Friday, February 10, 2017

POST #135: I’M JUST ISADORABLE


I have no idea where most of my art comes from. Images just seem to burst unbidden from my subconscious. If anything, when I set out to portray “something” it’s usually forced looking and a failure. At the moment, my studio walls are covered with four-foot high figures cut from brown wrapping paper. They are dancing with such abandon that I call them Maenads, drunken followers of the ancient Greek god, Dionysus. The closest thing I’ve seen to anything like them are Matisse’s giant cutouts on the frieze of the Barnes Museum in Philadelphia, but, if you’ll forgive my hubris, I think mine are more interesting.

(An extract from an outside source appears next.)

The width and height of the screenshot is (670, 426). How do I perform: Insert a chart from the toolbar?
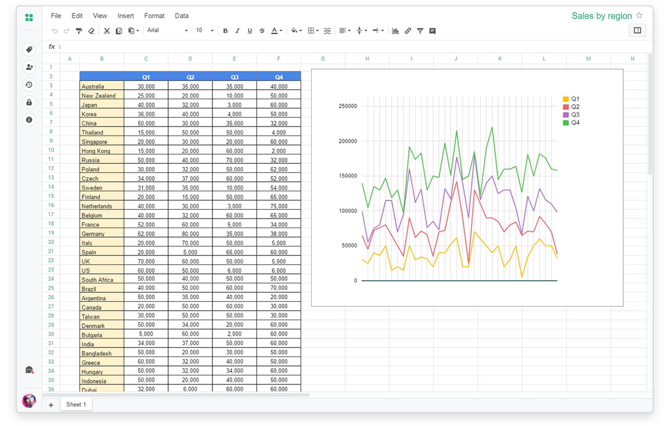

The images are derived from small paper cutouts of figures I paste on cheap paper plates - my 21st century “Arte Povera” version of Greek kylixes or drinking cups. At night, before I go to sleep, I usually listen to (not watch) some fairly uninteresting talk shows and while my conscious mind is distracted, I cut 5” figures freehand out of black or tan paper. Then I stick them on a lampshade to get a better look. (Post #132) and the next day, I glue them down onto cheap paper plates, the 300 for $3.99 variety. I think of them as Ancient Greek in origin because of their fluted rims, a common border motif known as a ‘tongue’ pattern. I’ve always assumed that they came from my twenty years of teaching art history at the University of Connecticut – influenced by the incomparable Greek ceramics that survived millennia when much else was lost.

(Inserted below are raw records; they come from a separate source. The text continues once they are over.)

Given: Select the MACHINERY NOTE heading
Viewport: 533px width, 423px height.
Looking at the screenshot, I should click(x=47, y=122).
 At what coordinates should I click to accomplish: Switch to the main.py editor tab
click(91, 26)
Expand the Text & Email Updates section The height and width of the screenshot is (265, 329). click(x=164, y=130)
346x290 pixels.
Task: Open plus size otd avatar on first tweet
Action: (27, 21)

It recently dawned on me that my interest in the dancing figures goes much further back than my art history days – it goes back to my childhood, when my mother took me into downtown Manhattan once a week to study Interpretive Dance – the innovative techniques of Isadora Duncan. From the time I was five until about the age of 11, I took lessons from two disciples of Duncan’s style: Irma Duncan, one of Isadora’s adopted daughters (they were called the “Isadorables”), and Julia Levien, who also studied with Duncan. Barefoot, dressed in a chiffon toga my mother had made for me and with a wreath of flowers in my hair, I attempted to hop, skip and jump with the prescribed abandon of a true follower of Dionysus, the supposed basis for Duncan dance. My career ended when it became evident that while I had my heart in it, my body was just not up to the demands. I was relatively tall for my age and noticeably delicate (skinny), while the really good Duncan dancers were stocky and muscular. Nature, it seemed had other plans for me.

Since I had no “ear” for music, the only remaining option was to become an artist. So, here I am, decades (many, many) later, turning my failure as a Duncan dancer into another art form, filling my studio with cut-out figures who enjoy dancing to a gypsy fiddler – the best I can come up with since no one really knows what 5th century B.C. music actually sounded like.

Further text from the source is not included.